[Opening Record set section]
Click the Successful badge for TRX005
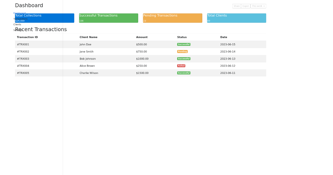 [x=184, y=73]
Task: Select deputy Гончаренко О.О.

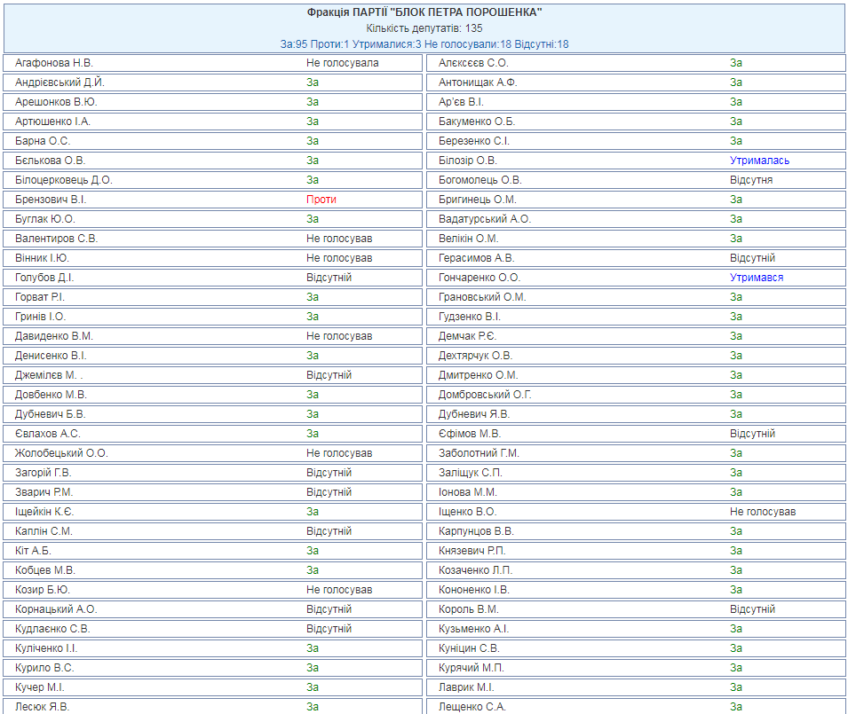Action: pyautogui.click(x=479, y=278)
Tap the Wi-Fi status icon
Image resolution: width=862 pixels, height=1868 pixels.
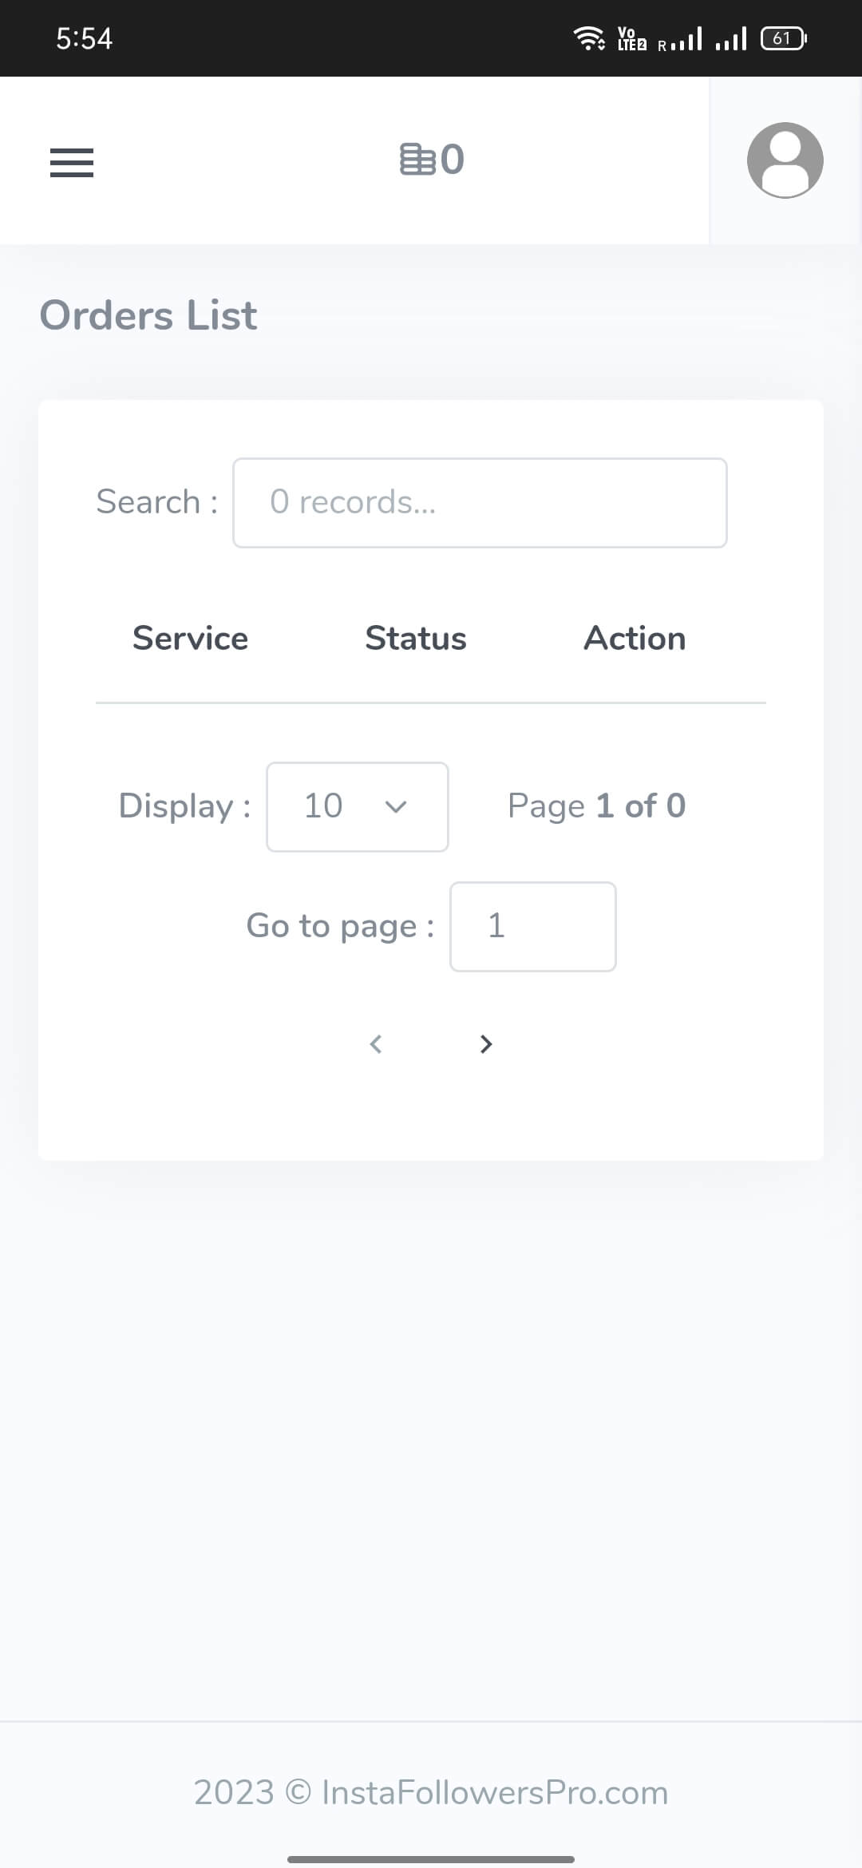pos(589,38)
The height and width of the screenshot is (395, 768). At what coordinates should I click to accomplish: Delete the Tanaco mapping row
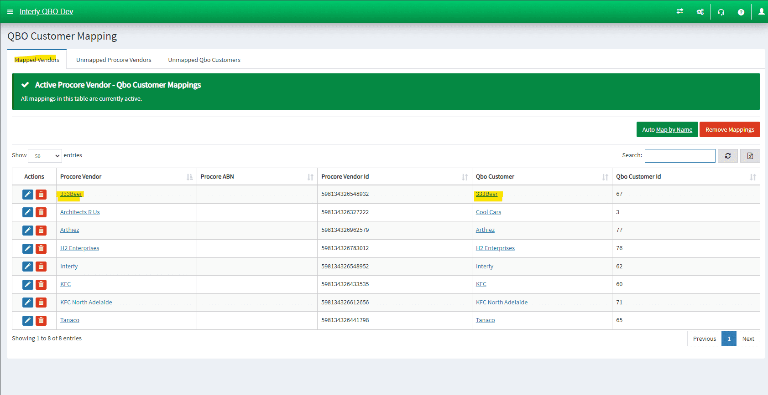pos(41,321)
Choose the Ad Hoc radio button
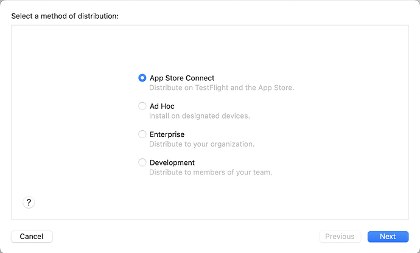Image resolution: width=420 pixels, height=253 pixels. [142, 106]
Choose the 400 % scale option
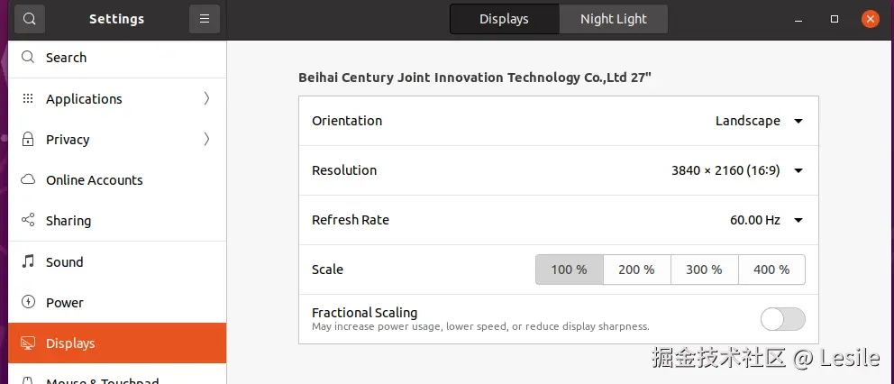Image resolution: width=894 pixels, height=384 pixels. [771, 270]
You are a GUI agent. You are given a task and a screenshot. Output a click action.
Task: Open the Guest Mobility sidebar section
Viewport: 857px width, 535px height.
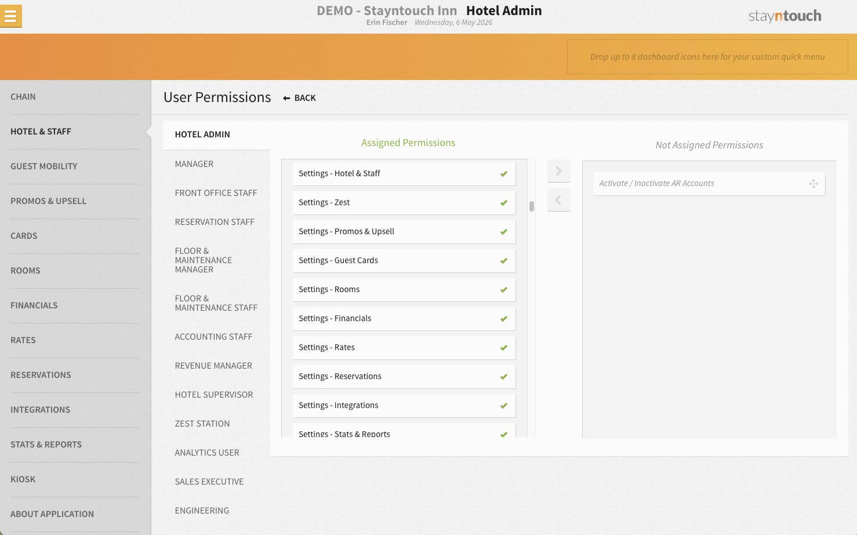click(x=44, y=166)
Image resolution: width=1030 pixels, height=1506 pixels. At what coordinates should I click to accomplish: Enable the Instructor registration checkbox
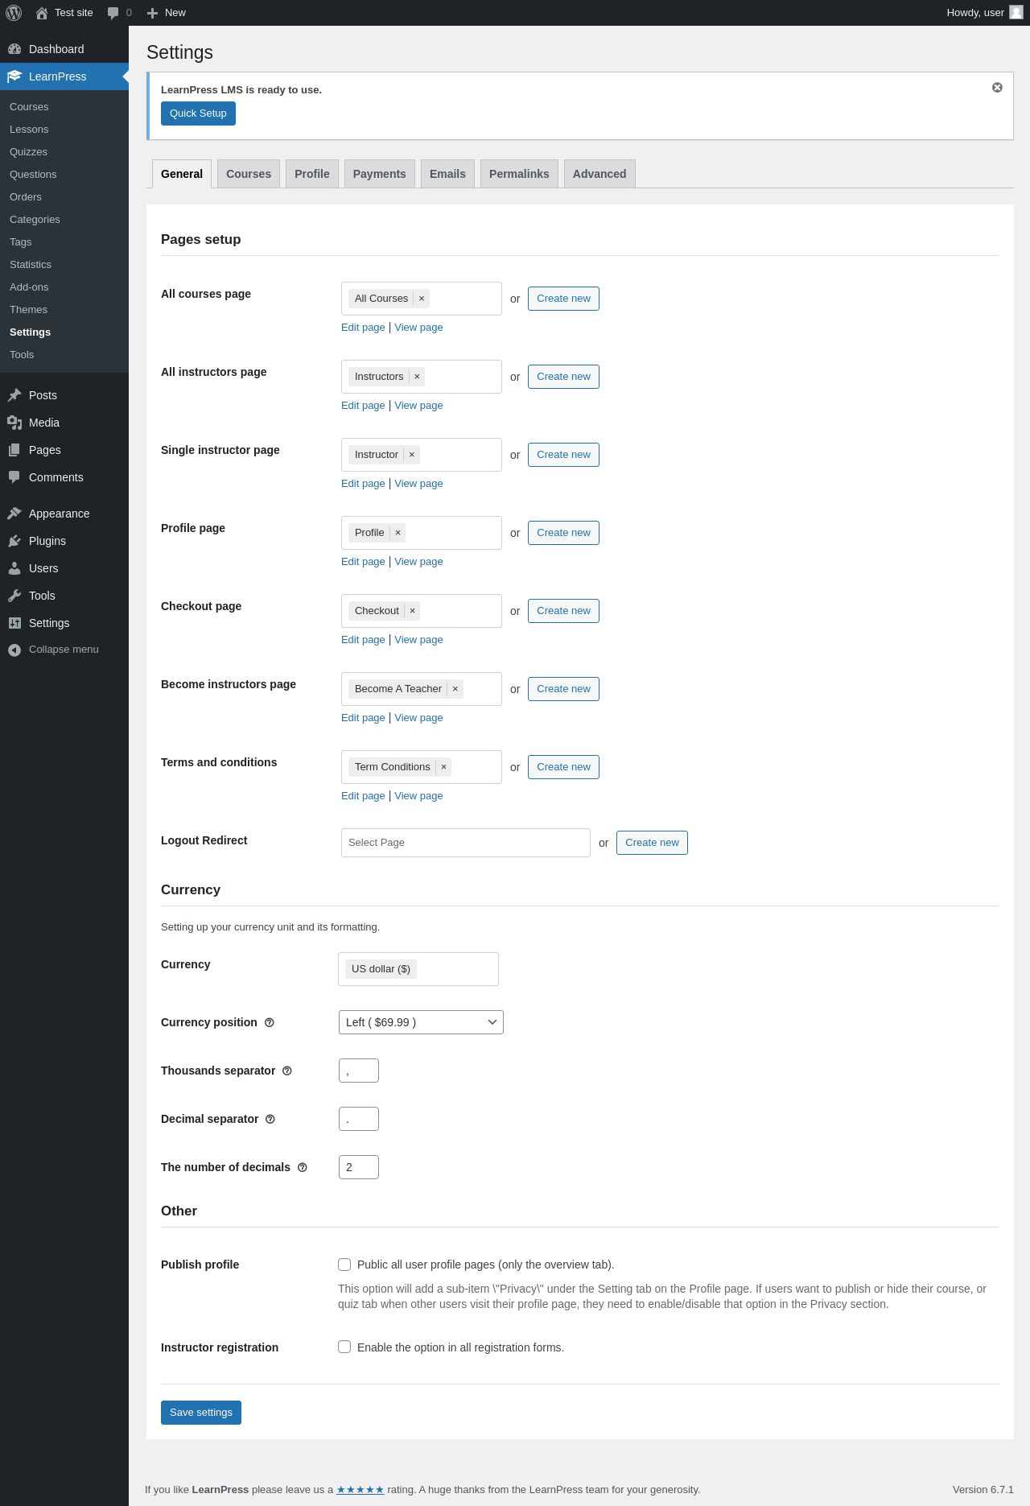[344, 1347]
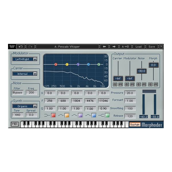Image resolution: width=172 pixels, height=172 pixels.
Task: Click the redo arrow in the top toolbar
Action: [x=30, y=46]
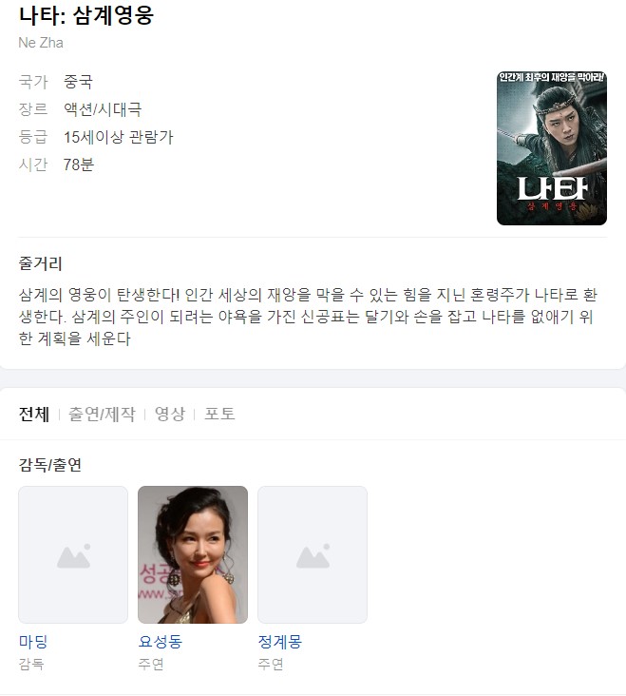
Task: Click the 정계몽 actor name link
Action: click(x=279, y=642)
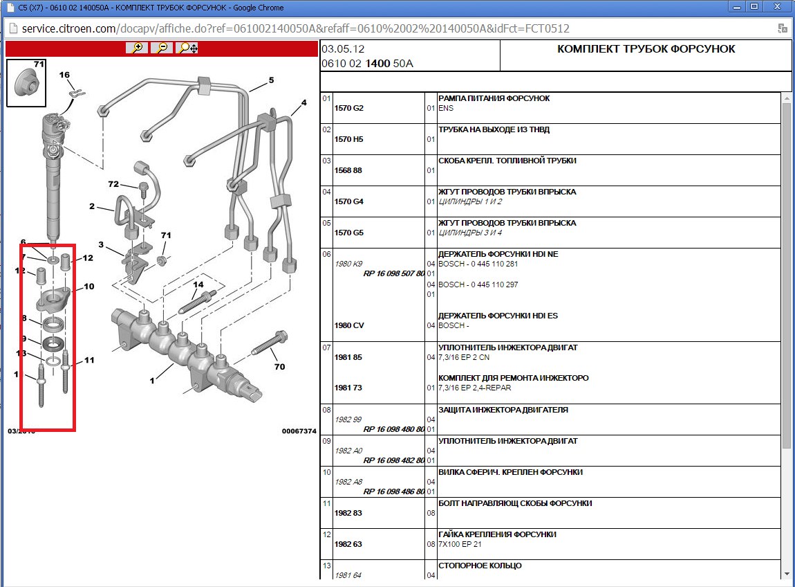Click the parts list vertical scrollbar thumb

[786, 277]
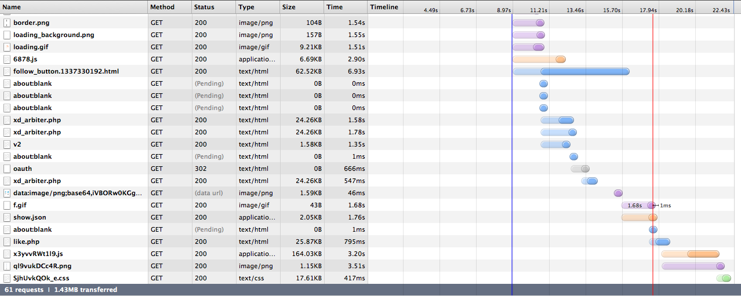
Task: Click the gray oauth redirect timeline bar
Action: (x=580, y=169)
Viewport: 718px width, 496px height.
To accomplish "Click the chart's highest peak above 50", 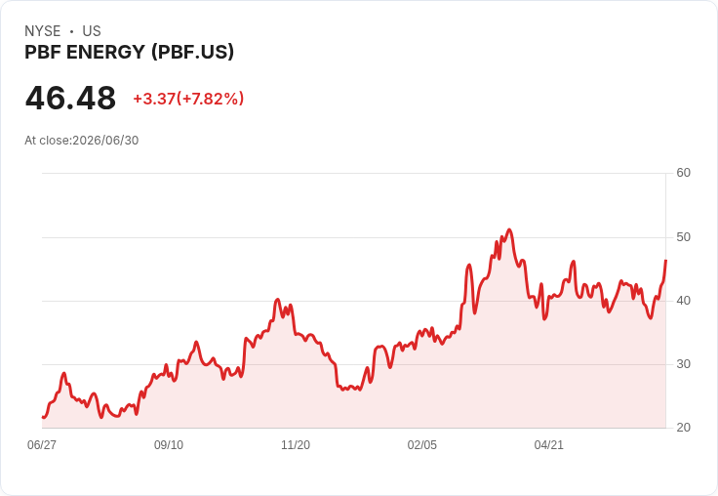I will (509, 229).
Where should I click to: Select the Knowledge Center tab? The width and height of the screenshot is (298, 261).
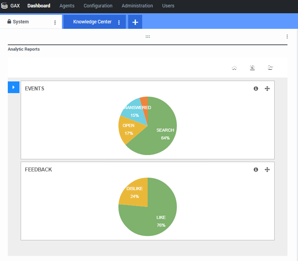[92, 22]
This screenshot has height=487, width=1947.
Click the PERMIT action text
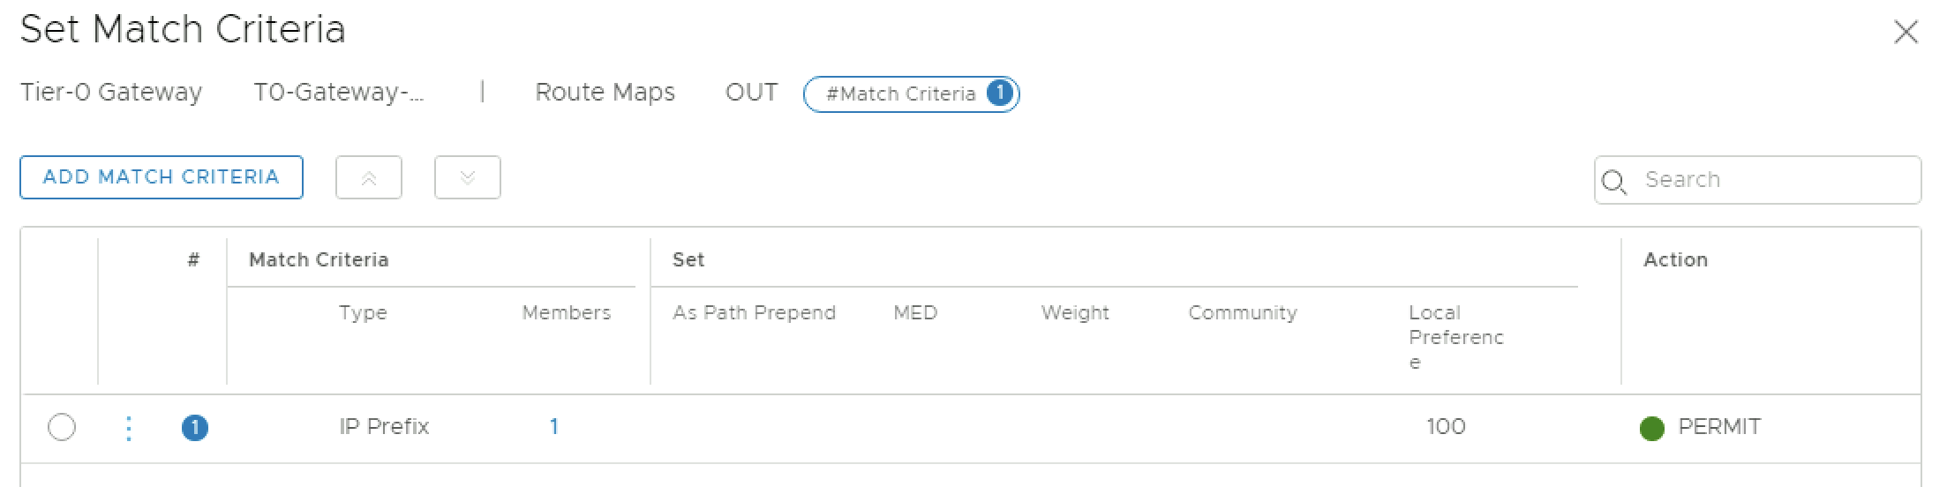point(1718,427)
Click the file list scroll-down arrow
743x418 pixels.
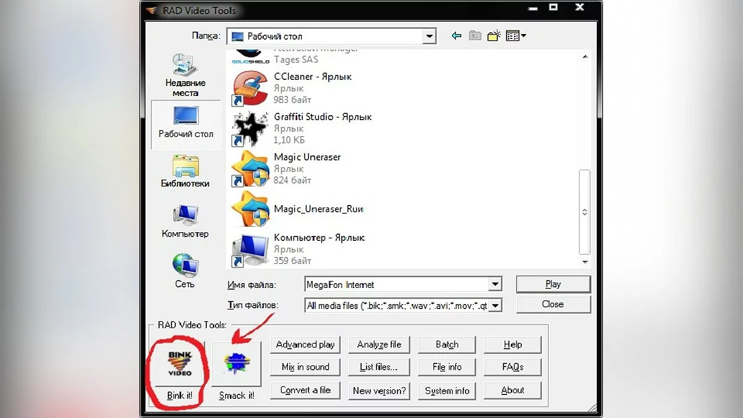pos(584,262)
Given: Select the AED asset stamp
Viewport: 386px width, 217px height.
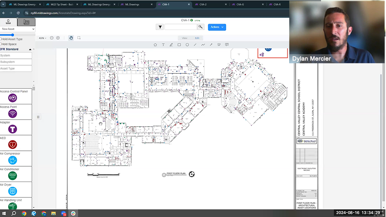Looking at the screenshot, I should point(12,145).
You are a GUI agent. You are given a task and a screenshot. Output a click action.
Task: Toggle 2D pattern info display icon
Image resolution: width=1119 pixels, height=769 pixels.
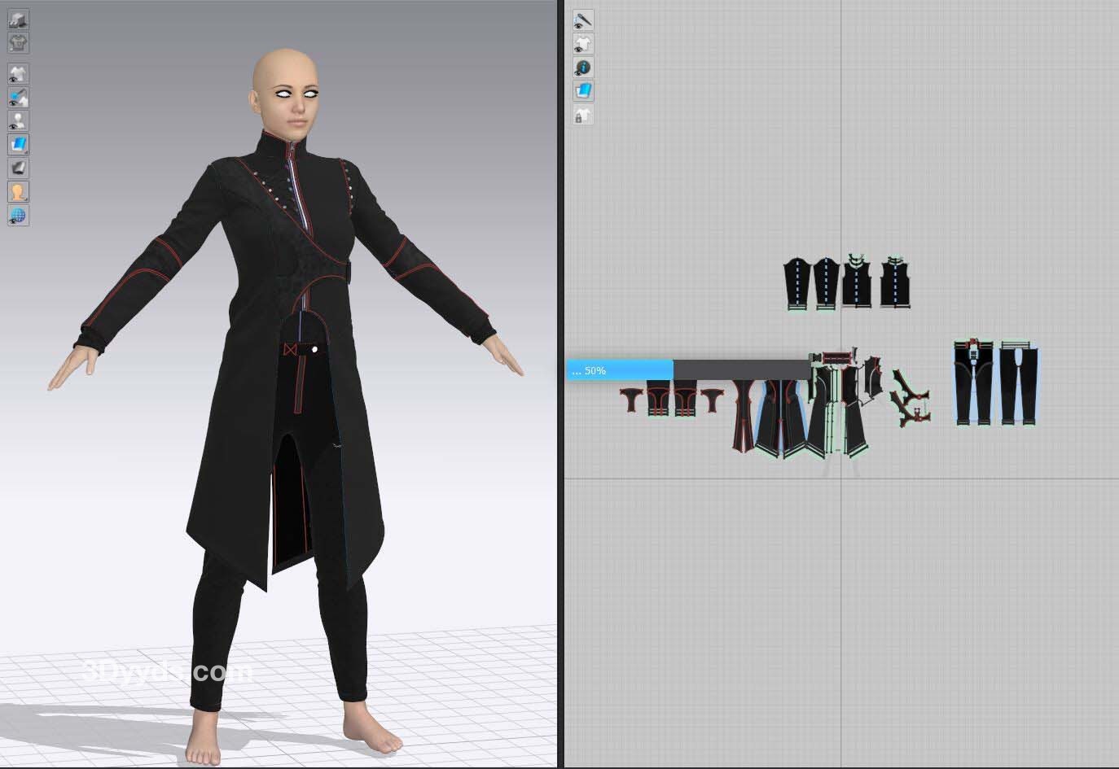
[Closing Record set section]
• **Problem statement**:
Drop the pictures, then transcribe the lines from the one containing "Where should I" to the end of the data above, exactly and nothing more.

• **Task output**:
Where should I click to: Select the Knowledge Center tab? The width and height of the screenshot is (298, 261).
[92, 22]
This screenshot has height=487, width=1947.
Click the PERMIT action text
point(1718,427)
Click the file list scroll-down arrow
743x418 pixels.
pos(584,262)
Given: Select the AED asset stamp
Viewport: 386px width, 217px height.
Looking at the screenshot, I should point(12,145).
You are a GUI agent. You are given a task and a screenshot. Output a click action.
Task: Toggle 2D pattern info display icon
Image resolution: width=1119 pixels, height=769 pixels.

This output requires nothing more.